All’interno del marketing non convenzionale vi sono differenti declinazioni e tipologie, in particolare è interessante analizzare la storia e le caratteristiche di una delle forme di marketing più efficaci negli ultimi quarant’anni: il guerrilla marketing. Fondamentale per capirne le modalità operative è innanzitutto soffermarsi sull’etimologia della prima parola che lo compone, guerrilla. Questa modalità di conflitto infatti è da secoli utilizzata da parte dei civili e, non a caso, presenta costi davvero contenuti, particolare non indifferente che permise negli anni ’80 a Jay Conrad Levinson di definire una nuova strategia di marketing per permettere alle piccole imprese e privati di sponsorizzare i propri prodotti a prezzi accessibili. Nel proprio libro, dal nome appunto “Guerrilla marketing”, questi ribadisce il carattere eclettico che la tipologia di marketing deve mostrare, sottolineando l’importanza della personalità e dell’aspetto etico di tutti coloro coinvolti nel processo, così come dell’energia e dell’immaginazione, concetti dunque legati agli studi psicologici dell’autore più che al marketing in sè. Il tutto è funzionale poi all’ ‘effetto sorpresa’ e alla conseguente risposta emotiva nella mente del destinatario finale, come testimonia ad esempio il successo riscosso da “The Blair Witch Project”, film che nel 2000 registrò un incasso al botteghino di quasi 250 milioni di dollari rispetto a una spesa di appena 60.000$, successo legato all’abilità dei produttori di creare un vero e proprio ‘mockumentary’, inscenando la scomparsa di tre ragazzi.

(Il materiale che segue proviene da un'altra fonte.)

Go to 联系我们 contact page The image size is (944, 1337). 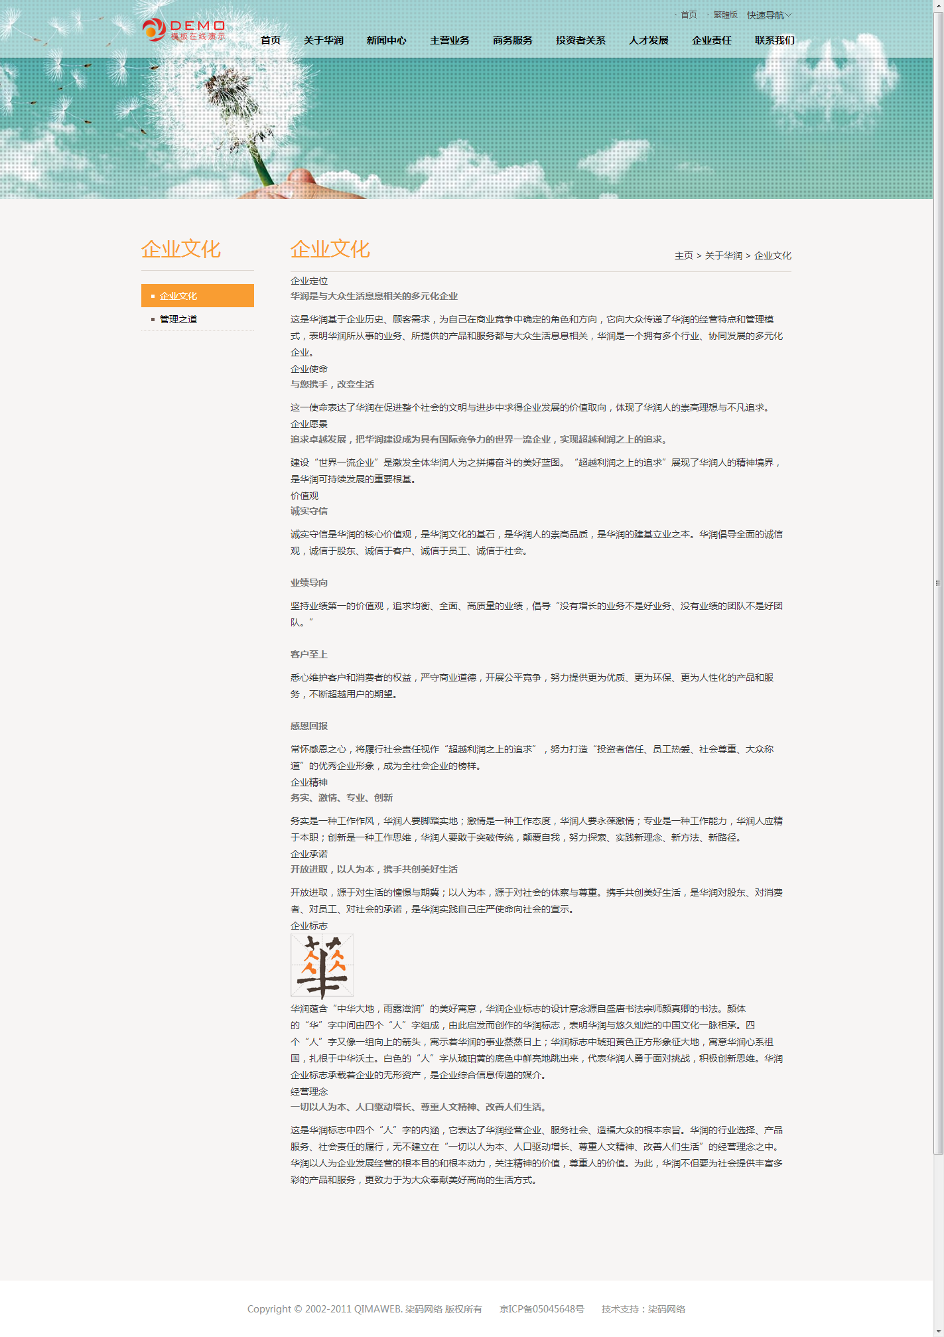coord(775,40)
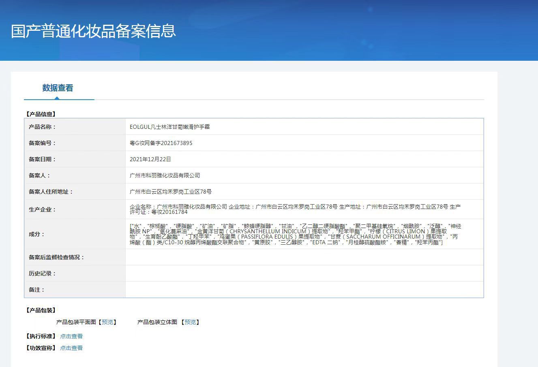Screen dimensions: 538x367
Task: Open 点击查看 link beside 功效宣称
Action: click(71, 348)
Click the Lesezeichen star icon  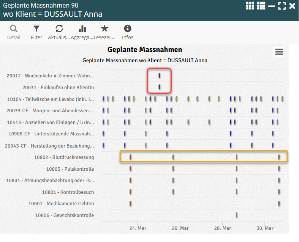(x=104, y=29)
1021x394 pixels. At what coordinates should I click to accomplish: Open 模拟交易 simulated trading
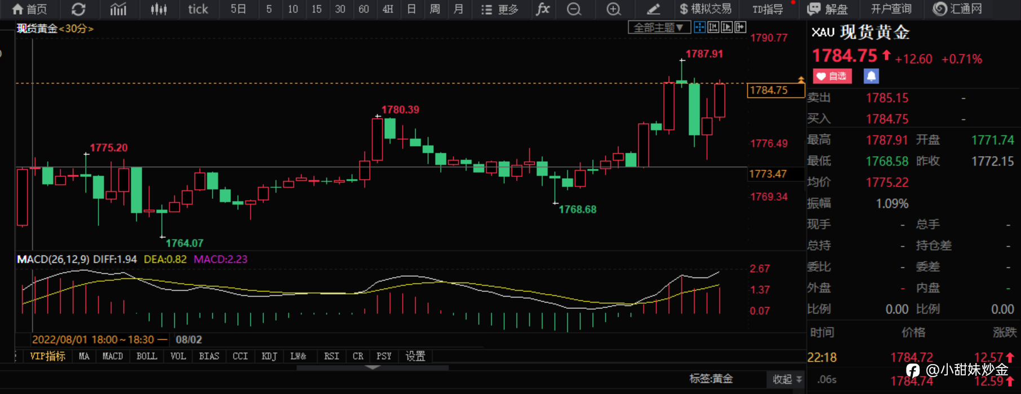coord(705,9)
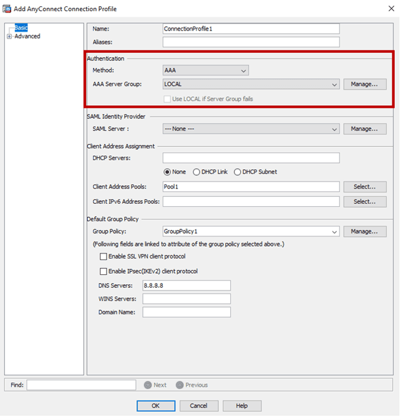
Task: Click the DNS Servers input field
Action: click(x=186, y=285)
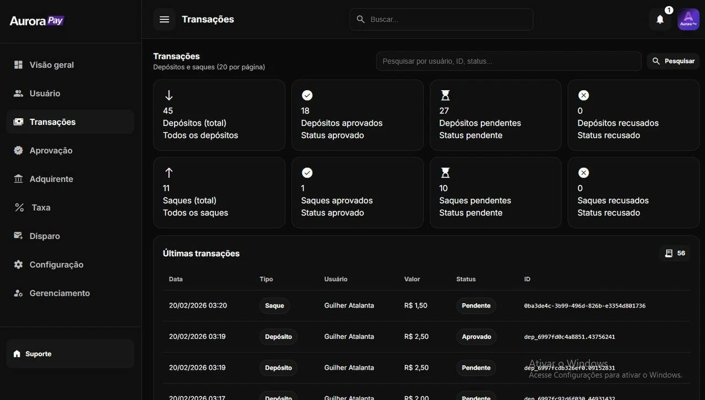Open the hamburger menu button

click(164, 19)
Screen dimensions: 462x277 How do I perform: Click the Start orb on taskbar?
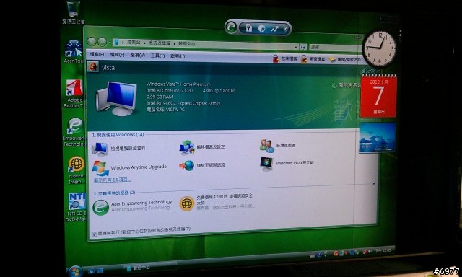click(x=75, y=271)
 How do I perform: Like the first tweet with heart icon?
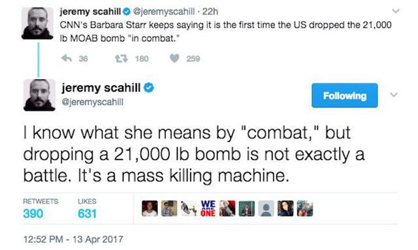click(x=174, y=58)
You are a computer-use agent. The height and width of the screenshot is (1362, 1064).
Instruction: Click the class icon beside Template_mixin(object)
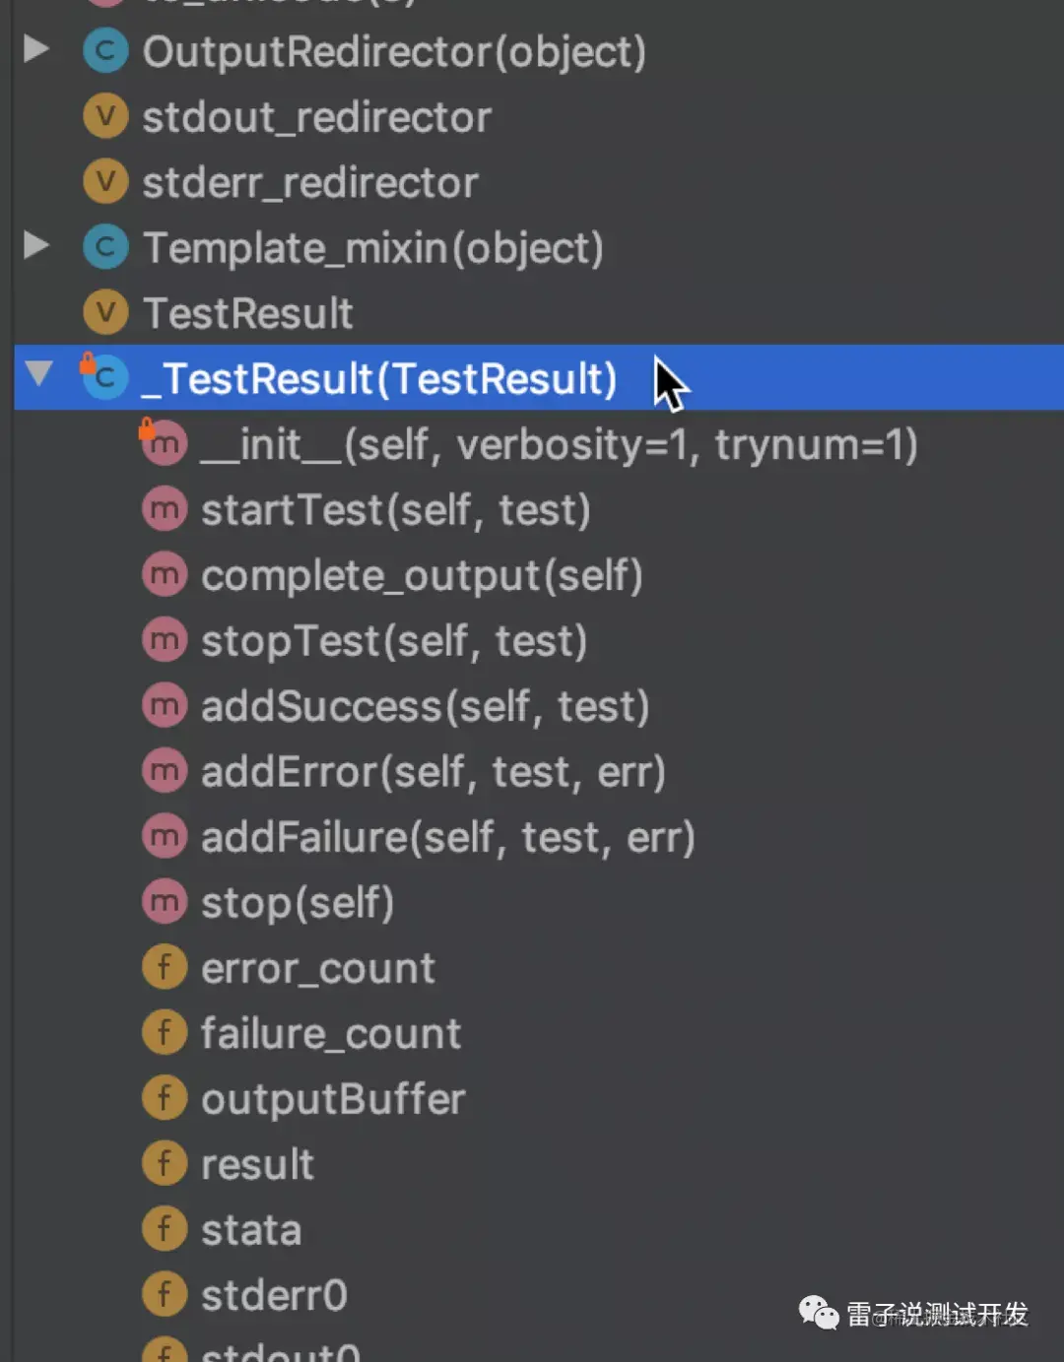click(x=105, y=248)
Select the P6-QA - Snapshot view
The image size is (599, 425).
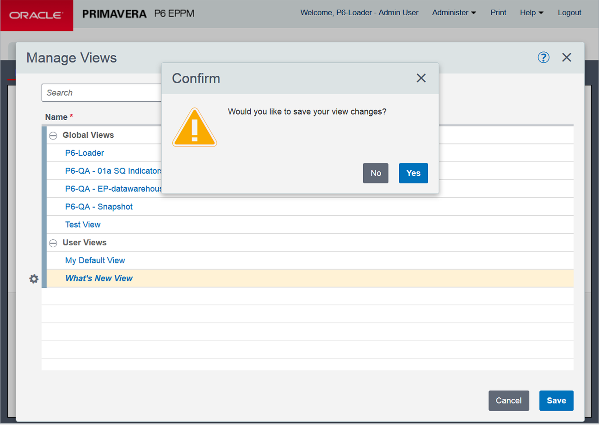tap(99, 206)
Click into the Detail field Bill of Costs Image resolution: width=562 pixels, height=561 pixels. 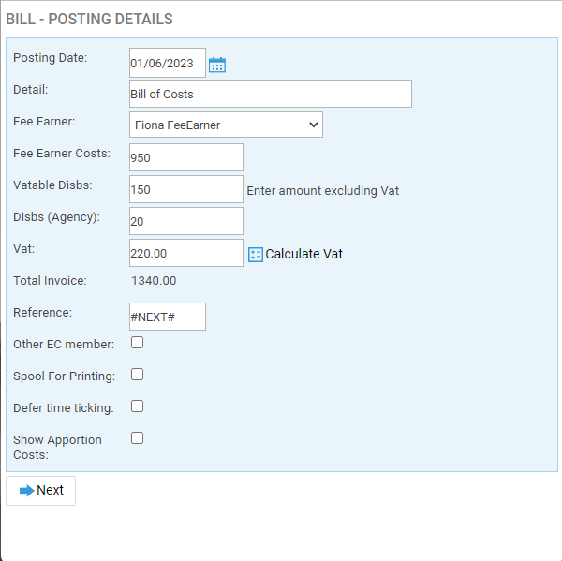(271, 94)
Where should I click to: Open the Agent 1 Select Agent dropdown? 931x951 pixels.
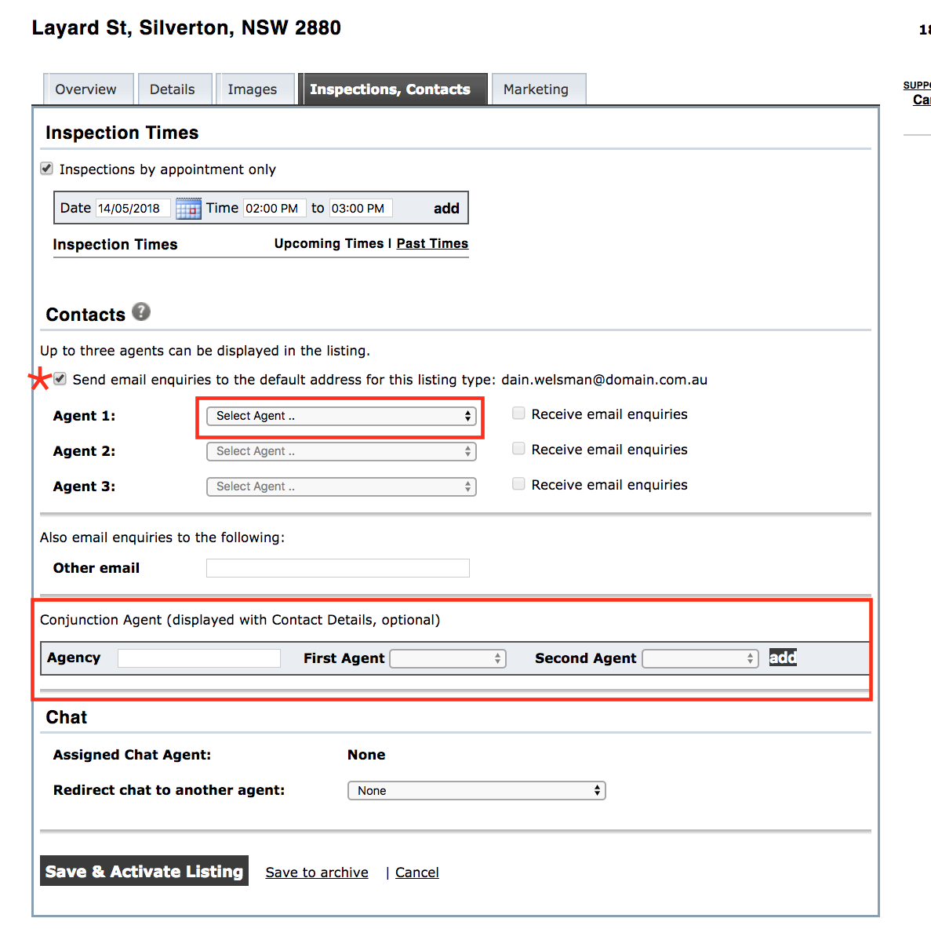pos(341,416)
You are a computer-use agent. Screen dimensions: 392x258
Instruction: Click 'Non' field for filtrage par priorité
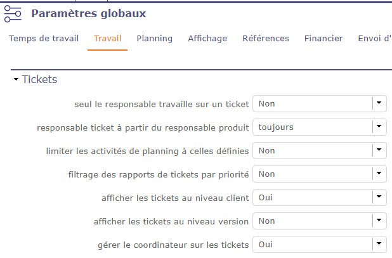(311, 174)
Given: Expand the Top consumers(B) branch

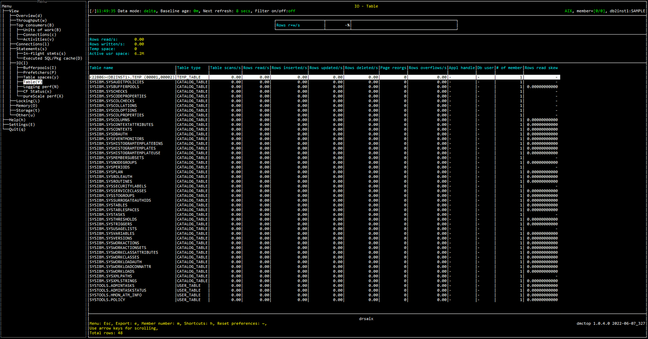Looking at the screenshot, I should [35, 25].
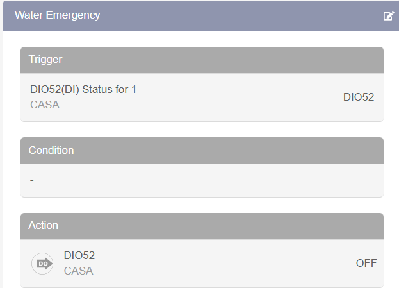Select the empty Condition dash entry

coord(32,180)
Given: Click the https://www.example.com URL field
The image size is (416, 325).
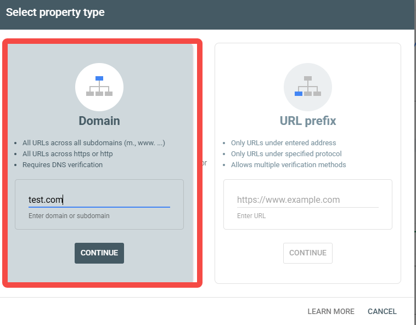Looking at the screenshot, I should 308,199.
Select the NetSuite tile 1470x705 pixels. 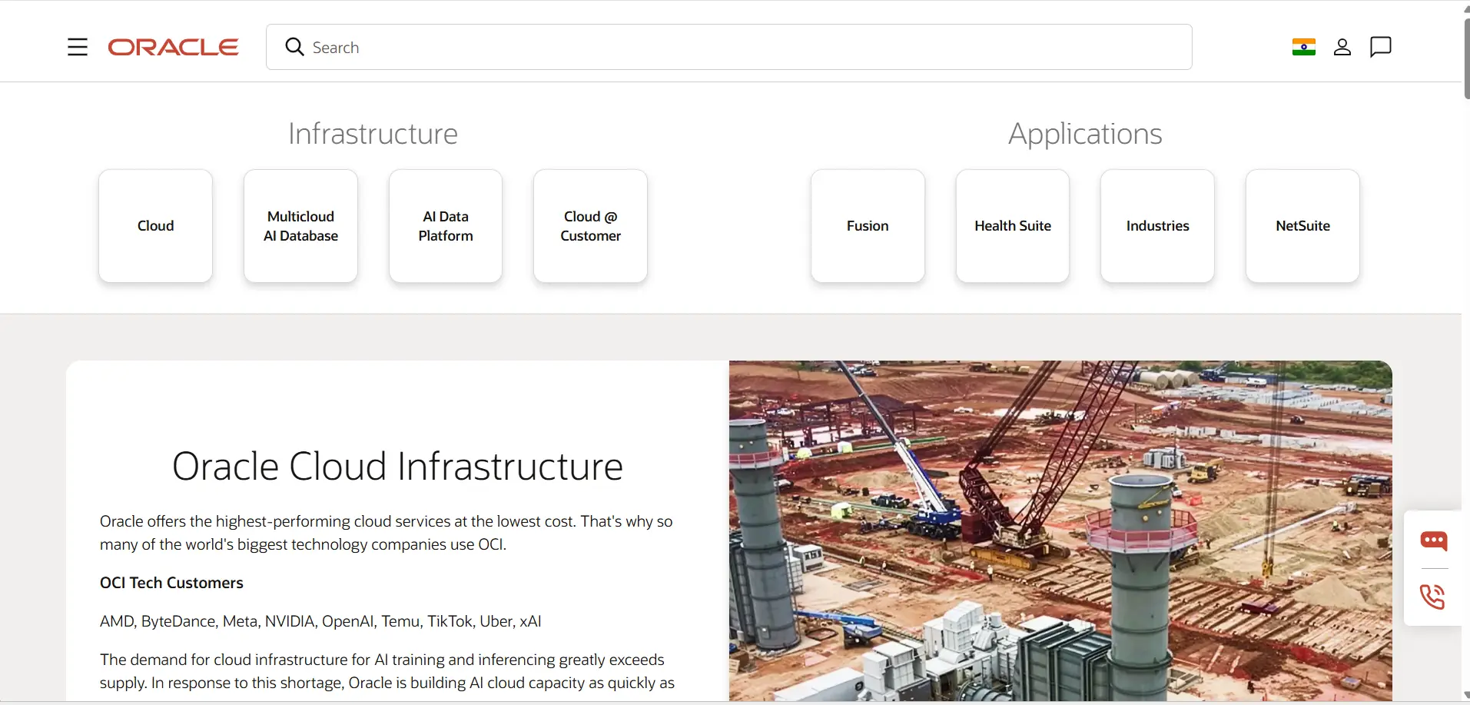pyautogui.click(x=1302, y=226)
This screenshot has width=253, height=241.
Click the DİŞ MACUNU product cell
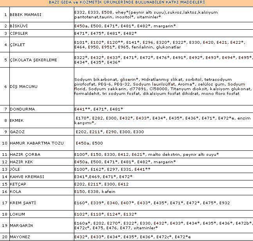(x=23, y=86)
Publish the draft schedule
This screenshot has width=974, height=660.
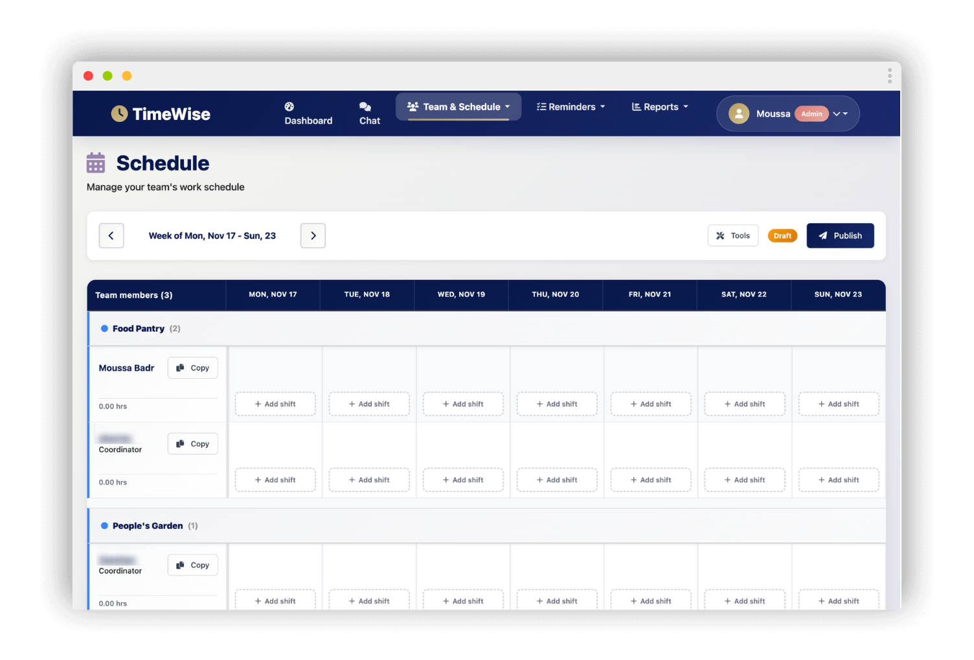click(840, 236)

Il marketing non convenzionale nella cultura di massa

L’efficacia che contraddistingue questa modalità di marketing è testimoniata dalla grande applicazione delle sue tipologie fatta negli anni in campagne pubblicitarie entrate ormai nel folklore comune o nei film. Esempi di product placement sono note in “E.T. l’extraterrestre”, protagoniste le Reese’s Pieces, presenti in diverse scene, il che successivamente  porterà le vendite di queste caramelle ad un incremento del 70% oppure ne “Il Diavolo veste Prada”, tra i vari stivali di Chanel, capi di Gucci ed Hermès e ovviamente l’ingente quantità di abiti griffati Prada che compaiono; iconiche, invece, le Mini Cooper utilizzate per la fuga in “The Italian Job”, presenza nel film che ha contribuito a rilanciare il brand inglese nel mondo. Troviamo invece un interessante caso di stealth marketing, letteralmente ‘marketing invisibile’, ad opera della giapponese Sony- Ericsson, che in occasione del lancio di un nuovo dispositivo promosse lo stesso, in 10 differenti città, attraverso attori che chiedevano fotografie ai passanti, oppure da parte di Starbucks, che nel 2015 in occasione del 25 dicembre anziché le usuali tazze a temi natalizi propose tazze rosse prive di decorazioni. Il risultato? 474.000 menzioni in una settimana sui social e vendite da capogiro.